My program needs to determine whether or not a pointer s1 has any characters from s2 in it and then return a pointer to that position in s1, otherwise return NULL.

#include <stdio.h>

char * strpbrk(const char *, const char *);

int main(void){
const char *s1 = "hello";
const char *s2 = "world";

printf("Repeated character in s1 is %p", *strpbrk(s1, s2));

}

char * strpbrk(const char * s1, const char * s2){
char *p1, *p2;

p1 = s1;
p2 = s2;
for(; *p1 != '\0'; p1++){
    for(; *p2 != '\0'; p2++){
        if(*p1 == *p2){
            break;
        }
        else{
            return '\0';
        }
    }
}
return p1;
}

Keep getting this error:

test.c: In function ‘strpbrk’:
test.c:16:5: warning: assignment discards ‘const’ qualifier from pointer target type [-Wdiscarded-qualifiers]
  p1 = s1;
     ^
test.c:17:5: warning: assignment discards ‘const’ qualifier from pointer target type [-Wdiscarded-qualifiers]
  p2 = s2;

Upvotes: 1

Views: 213

Answers (2)

Lundin
Lundin

Reputation: 213276

This is an inconsistency in several of the standard library functions, strpbrk, strstr etc.
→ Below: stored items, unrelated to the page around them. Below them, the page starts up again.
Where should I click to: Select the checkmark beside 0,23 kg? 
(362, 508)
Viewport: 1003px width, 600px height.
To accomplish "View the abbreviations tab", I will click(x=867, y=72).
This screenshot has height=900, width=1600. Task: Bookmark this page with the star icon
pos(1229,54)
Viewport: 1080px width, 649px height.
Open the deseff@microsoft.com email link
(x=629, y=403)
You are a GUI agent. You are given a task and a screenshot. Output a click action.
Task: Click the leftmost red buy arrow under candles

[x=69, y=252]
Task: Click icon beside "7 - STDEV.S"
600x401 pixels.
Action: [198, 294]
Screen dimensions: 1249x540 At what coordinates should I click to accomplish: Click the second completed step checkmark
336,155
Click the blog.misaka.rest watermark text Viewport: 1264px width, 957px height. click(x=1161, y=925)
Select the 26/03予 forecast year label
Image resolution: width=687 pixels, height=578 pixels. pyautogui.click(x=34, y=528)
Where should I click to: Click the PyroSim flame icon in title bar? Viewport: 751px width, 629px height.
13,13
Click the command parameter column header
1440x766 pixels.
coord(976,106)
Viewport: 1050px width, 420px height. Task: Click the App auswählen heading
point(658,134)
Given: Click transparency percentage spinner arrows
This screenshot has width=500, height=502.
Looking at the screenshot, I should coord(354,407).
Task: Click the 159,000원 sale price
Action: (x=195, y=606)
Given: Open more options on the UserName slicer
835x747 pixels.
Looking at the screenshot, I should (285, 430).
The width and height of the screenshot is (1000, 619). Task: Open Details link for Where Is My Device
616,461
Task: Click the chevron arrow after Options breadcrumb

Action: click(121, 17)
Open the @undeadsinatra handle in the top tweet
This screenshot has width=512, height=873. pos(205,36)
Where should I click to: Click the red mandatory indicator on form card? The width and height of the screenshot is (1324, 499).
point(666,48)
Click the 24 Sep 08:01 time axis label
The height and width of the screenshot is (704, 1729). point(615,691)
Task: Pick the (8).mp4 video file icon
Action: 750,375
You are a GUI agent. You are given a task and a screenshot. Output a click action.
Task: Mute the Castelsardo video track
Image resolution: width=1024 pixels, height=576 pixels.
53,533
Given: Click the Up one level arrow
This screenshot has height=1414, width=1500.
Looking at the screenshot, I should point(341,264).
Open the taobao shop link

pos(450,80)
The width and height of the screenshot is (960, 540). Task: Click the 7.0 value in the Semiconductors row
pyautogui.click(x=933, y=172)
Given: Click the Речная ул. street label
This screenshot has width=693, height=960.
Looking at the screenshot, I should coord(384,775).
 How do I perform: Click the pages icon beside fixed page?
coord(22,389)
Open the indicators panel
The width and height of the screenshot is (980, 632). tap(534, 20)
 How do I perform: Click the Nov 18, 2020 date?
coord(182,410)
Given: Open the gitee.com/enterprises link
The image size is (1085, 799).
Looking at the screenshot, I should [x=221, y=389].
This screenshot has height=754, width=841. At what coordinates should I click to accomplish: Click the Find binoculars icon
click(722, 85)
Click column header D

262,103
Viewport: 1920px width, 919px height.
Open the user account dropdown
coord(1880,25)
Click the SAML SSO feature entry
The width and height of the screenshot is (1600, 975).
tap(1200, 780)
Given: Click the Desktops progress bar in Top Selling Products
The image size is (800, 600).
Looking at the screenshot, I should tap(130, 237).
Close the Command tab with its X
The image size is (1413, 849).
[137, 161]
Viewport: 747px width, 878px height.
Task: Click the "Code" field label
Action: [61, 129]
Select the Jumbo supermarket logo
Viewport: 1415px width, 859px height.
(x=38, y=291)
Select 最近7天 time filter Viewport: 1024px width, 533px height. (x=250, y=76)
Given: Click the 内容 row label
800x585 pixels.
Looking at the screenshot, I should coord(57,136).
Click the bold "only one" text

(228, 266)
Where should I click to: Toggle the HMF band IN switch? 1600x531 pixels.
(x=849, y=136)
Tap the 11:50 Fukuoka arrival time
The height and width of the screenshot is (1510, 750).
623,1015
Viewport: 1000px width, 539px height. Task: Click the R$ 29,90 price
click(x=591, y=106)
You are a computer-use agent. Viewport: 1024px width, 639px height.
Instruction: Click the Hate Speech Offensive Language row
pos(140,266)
The standard demands that they return a non-constant pointer to the found item inside a const-qualified string. What the standard committee was smoking when they decided to add const-correctness to the parameters of these library functions, but not to the return types, I have no idea.

There is no way that you can reliably implement such a function in standard C, since you are not allowed to convert from a "qualified pointer to type" to a "pointer of type". C11 6.7.6.1:

For two pointer types to be compatible, both shall be identically qualified and both shall be pointers to compatible types.

This is why you keep getting compiler warnings. Violating this rule is listed as undefined behavior by the (non-normative) Annex J:

Two pointer types that are required to be compatible are not identically qualified, or are not pointers to compatible types (6.7.6.1).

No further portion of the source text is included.